_Passage shown_

This Mitzvah's Summary

מִצְוָה עֲשֵׂה - Positive Commandment
מִצְוָה לֹא תַעֲשֶׂה - Negative Commandment
Idolatry – עֲבוֹדָה זָרָה

This mitzvah forbids a Jew from engaging in astrology or seeking guidance from the stars and constellations.

The source of this mitzvah is the verse, “לֹא תְנַחֲשׁוּ וְלֹא תְעוֹנֵנוּ” — “Do not practice divination and do not engage in soothsaying” (Leviticus 19:26). In the halachic tradition, מעונן includes one who assigns power to astrologically timed signs, saying that this day, hour, or constellation is fit for one matter and unfit for another, and then orders his life around those signs. The Torah forbids not only false worship in its full form, but also the softer forms of dependence that draw a person away from simple trust in Hashem and obedience to Torah.

_Work instructions_
[1] Render this sentence from the passage on astrology into Spanish: "This mitzvah forbids a Jew from engaging in astrology or seeking guidance from the stars and constellations."
[2] Reproduce the stretch of the entries below from the line containing "Where should I click to: Click the question" through the last line of the entries, unchanged.

_Exercise material_
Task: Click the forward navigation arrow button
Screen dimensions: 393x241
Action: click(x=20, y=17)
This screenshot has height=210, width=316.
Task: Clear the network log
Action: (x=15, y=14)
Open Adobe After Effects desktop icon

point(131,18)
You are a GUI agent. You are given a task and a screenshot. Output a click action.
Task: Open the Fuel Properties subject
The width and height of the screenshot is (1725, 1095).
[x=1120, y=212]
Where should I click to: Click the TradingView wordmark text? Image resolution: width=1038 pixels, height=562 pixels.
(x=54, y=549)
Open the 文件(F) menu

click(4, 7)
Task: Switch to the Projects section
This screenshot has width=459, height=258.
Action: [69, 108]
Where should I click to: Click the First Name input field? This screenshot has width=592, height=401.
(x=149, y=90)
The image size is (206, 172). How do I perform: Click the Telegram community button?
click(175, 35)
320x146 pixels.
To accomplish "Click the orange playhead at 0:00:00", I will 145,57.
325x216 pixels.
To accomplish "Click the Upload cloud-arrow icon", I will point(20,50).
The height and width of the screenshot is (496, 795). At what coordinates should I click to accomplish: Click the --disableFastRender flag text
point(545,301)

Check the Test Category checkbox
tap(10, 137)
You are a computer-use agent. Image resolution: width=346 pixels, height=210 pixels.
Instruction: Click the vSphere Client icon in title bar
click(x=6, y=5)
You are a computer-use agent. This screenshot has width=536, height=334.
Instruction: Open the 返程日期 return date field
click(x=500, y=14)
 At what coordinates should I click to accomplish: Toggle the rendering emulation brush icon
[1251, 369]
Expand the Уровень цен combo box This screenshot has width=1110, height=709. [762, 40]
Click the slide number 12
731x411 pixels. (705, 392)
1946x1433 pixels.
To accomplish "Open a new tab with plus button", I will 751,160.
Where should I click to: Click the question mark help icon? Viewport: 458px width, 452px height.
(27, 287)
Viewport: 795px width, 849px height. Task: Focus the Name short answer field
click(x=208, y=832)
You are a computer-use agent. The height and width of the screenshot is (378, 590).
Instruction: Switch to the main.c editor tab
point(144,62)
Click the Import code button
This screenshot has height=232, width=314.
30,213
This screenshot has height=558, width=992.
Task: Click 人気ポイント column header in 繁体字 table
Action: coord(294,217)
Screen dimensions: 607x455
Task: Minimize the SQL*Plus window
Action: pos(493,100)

_Solution list_
[1] Esta mitzvá prohíbe a un judío practicar la astrología o buscar orientación en las estrellas y las constelaciones.

[2]
Where should I click to: Click the question mark help icon? Viewport: 458px width, 452px height.
(27, 287)
Viewport: 795px width, 849px height. Task: Focus the Name short answer field
click(x=208, y=832)
You are a computer-use agent. The height and width of the screenshot is (378, 590).
Instruction: Switch to the main.c editor tab
point(144,62)
Click the Import code button
This screenshot has height=232, width=314.
30,213
This screenshot has height=558, width=992.
Task: Click 人気ポイント column header in 繁体字 table
Action: coord(294,217)
Screen dimensions: 607x455
Task: Minimize the SQL*Plus window
Action: pos(493,100)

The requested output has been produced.